▸ **DATA FOR THIS EXERCISE**:

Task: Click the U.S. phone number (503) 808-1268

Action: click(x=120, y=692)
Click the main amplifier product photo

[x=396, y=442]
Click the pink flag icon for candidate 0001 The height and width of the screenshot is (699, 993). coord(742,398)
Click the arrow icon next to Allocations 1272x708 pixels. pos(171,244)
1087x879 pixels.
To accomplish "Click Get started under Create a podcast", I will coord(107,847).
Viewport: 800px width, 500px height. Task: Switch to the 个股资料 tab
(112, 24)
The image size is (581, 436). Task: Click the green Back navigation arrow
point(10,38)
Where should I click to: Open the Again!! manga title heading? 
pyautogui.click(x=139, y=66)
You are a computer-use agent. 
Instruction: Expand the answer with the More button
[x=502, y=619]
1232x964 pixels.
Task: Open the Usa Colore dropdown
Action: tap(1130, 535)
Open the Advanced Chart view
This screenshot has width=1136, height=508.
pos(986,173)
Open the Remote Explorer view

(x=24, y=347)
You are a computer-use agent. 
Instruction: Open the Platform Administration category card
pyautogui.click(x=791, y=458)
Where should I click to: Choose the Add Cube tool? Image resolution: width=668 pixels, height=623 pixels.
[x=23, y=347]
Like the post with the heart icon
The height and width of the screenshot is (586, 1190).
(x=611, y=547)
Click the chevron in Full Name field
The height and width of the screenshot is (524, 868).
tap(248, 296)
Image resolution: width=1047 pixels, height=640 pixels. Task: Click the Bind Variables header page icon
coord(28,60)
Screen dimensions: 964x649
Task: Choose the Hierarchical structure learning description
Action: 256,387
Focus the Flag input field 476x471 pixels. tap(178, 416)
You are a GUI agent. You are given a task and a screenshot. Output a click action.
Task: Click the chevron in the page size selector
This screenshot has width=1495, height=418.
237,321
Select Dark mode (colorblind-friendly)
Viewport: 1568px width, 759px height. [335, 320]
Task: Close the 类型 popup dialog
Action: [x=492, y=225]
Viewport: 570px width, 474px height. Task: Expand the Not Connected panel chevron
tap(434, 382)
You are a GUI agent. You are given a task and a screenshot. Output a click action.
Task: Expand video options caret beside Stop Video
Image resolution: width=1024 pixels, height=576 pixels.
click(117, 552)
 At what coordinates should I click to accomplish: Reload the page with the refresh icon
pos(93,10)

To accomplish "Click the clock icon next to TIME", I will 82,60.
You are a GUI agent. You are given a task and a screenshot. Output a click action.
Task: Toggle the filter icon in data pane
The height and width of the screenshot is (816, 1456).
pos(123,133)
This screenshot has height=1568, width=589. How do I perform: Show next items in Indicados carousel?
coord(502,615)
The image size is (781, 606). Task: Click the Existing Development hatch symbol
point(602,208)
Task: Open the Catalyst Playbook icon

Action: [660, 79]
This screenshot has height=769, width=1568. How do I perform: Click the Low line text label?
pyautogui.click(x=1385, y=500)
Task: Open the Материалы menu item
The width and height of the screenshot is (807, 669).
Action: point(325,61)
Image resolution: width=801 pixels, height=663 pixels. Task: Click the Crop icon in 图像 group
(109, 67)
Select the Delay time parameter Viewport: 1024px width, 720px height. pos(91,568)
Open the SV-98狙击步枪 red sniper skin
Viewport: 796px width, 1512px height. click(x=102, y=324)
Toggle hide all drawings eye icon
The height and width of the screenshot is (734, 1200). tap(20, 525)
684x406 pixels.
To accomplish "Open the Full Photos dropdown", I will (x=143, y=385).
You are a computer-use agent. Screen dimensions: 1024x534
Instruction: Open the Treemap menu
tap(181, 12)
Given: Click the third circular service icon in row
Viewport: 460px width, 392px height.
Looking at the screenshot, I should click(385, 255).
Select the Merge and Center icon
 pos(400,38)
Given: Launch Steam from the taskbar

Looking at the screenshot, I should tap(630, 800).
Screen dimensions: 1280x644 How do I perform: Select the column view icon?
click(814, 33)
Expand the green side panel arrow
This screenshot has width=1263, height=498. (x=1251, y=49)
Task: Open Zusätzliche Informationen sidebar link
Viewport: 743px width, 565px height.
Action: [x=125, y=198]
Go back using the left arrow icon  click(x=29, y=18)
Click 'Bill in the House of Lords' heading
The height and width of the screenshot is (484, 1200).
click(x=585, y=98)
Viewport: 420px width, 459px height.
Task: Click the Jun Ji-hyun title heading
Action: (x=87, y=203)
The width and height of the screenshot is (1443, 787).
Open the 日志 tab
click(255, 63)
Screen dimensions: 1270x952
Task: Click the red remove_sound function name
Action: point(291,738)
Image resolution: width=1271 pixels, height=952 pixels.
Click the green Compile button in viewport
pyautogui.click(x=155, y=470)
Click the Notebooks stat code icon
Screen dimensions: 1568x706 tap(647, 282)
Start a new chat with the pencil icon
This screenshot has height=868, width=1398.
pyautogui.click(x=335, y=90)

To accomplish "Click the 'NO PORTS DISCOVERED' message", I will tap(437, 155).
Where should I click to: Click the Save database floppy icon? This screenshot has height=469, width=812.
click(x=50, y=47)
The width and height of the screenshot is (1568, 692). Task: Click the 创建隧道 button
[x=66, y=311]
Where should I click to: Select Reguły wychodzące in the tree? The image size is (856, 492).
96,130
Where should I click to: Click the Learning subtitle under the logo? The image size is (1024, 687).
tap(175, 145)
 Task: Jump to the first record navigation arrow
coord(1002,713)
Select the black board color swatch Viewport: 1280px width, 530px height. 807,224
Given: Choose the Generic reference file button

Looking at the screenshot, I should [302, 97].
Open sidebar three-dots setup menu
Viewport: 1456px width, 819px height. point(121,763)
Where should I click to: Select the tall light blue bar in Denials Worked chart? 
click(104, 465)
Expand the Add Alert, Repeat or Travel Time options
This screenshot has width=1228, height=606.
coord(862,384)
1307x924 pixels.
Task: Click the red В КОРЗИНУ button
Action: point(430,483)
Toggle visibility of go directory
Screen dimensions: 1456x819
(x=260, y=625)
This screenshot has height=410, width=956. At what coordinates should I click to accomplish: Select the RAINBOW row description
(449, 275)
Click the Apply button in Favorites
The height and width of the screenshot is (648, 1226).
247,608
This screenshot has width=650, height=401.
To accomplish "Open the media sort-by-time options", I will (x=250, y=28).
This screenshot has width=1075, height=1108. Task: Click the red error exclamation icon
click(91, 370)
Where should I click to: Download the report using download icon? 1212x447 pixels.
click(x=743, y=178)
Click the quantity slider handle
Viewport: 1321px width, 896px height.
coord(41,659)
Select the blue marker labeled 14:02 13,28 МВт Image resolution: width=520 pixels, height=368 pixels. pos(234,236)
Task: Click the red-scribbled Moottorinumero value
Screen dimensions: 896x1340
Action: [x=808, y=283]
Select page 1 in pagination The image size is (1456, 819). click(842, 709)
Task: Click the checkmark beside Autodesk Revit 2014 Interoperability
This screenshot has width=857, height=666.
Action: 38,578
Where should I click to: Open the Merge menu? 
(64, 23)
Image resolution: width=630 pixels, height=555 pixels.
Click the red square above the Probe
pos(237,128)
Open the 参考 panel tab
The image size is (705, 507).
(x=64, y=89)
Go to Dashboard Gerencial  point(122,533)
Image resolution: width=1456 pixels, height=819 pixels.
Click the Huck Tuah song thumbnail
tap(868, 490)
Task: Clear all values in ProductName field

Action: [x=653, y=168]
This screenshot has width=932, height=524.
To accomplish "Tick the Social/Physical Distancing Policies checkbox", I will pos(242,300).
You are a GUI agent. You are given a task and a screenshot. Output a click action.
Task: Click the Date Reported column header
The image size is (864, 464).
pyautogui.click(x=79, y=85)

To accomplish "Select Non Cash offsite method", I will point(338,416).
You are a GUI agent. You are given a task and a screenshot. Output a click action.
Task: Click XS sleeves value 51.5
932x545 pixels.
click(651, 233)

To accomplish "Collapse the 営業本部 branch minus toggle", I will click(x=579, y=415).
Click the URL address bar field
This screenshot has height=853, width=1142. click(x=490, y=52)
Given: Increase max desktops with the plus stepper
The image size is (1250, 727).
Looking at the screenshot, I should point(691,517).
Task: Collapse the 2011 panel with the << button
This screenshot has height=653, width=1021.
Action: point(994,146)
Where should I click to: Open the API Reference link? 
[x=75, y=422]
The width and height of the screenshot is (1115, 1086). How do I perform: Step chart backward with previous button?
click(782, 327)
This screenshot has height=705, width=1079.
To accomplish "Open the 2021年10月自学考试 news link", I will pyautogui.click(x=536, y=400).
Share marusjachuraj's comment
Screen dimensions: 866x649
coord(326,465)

▸ **DIRECTIONS**: Could you rewrite the part of the data that opens with the line containing "1087x879 pixels." and closes with the line containing "tap(248, 296)", changing "Instruction" to "Goal" and leaving everything else the same?

▸ **RESULT OF THIS TASK**:
1087x879 pixels.
To accomplish "Click Get started under Create a podcast", I will coord(107,847).
Viewport: 800px width, 500px height. Task: Switch to the 个股资料 tab
(112, 24)
The image size is (581, 436). Task: Click the green Back navigation arrow
point(10,38)
Where should I click to: Open the Again!! manga title heading? 
pyautogui.click(x=139, y=66)
You are a computer-use agent. 
Goal: Expand the answer with the More button
[x=502, y=619]
1232x964 pixels.
Task: Open the Usa Colore dropdown
Action: tap(1130, 535)
Open the Advanced Chart view
This screenshot has width=1136, height=508.
pos(986,173)
Open the Remote Explorer view

(x=24, y=347)
You are a computer-use agent. 
Goal: Open the Platform Administration category card
pyautogui.click(x=791, y=458)
Where should I click to: Choose the Add Cube tool? Image resolution: width=668 pixels, height=623 pixels.
[x=23, y=347]
Like the post with the heart icon
The height and width of the screenshot is (586, 1190).
(x=611, y=547)
Click the chevron in Full Name field
The height and width of the screenshot is (524, 868).
tap(248, 296)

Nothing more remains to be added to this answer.